(TASK DIRECTIONS): Check every line of the entries below for "heading", and copy the lines that have it.

(SOURCE DATA):
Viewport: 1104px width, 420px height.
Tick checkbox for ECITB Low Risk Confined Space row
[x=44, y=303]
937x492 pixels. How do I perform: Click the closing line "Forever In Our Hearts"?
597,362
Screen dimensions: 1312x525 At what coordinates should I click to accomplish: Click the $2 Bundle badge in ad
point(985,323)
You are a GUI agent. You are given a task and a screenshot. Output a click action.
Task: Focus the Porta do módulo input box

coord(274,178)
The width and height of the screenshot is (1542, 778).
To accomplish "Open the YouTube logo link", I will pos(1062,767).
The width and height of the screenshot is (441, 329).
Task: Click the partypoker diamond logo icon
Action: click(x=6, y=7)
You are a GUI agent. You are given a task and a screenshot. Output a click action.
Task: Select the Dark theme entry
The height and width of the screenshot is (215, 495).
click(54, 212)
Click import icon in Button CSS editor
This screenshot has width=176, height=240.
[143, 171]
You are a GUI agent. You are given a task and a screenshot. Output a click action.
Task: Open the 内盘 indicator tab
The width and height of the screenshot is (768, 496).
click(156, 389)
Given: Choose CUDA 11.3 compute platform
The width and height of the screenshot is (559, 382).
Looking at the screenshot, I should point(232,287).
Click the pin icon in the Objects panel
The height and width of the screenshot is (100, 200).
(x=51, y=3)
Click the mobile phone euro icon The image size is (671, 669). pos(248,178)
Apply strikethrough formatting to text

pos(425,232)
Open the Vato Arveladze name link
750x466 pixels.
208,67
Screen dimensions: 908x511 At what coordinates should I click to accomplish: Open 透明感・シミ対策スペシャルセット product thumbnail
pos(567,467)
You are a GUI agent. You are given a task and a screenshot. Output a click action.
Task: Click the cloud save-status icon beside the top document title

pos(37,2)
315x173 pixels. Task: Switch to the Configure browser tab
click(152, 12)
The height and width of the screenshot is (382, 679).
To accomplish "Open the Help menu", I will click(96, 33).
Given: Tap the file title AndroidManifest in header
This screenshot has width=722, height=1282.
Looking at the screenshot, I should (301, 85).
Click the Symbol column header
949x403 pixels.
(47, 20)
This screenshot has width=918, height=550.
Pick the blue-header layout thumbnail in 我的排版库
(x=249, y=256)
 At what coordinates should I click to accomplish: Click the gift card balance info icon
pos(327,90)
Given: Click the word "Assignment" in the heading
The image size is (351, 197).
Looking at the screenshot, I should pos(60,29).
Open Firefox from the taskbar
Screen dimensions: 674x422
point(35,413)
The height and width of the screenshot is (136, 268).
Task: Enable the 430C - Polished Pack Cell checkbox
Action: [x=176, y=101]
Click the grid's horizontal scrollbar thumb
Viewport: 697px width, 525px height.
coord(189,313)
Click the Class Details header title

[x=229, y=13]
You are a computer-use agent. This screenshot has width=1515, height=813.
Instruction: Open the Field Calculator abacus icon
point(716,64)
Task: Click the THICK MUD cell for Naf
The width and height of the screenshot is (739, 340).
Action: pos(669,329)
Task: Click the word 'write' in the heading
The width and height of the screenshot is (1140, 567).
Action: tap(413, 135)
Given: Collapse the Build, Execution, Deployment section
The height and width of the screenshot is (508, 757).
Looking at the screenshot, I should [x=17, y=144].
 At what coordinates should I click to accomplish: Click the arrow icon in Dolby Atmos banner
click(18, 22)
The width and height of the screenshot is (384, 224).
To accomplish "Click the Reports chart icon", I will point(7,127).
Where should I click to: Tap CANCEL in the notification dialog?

(PROBLEM SOLUTION):
Given: Click the word "Assignment" in the heading
Task: Click the word 'write' in the heading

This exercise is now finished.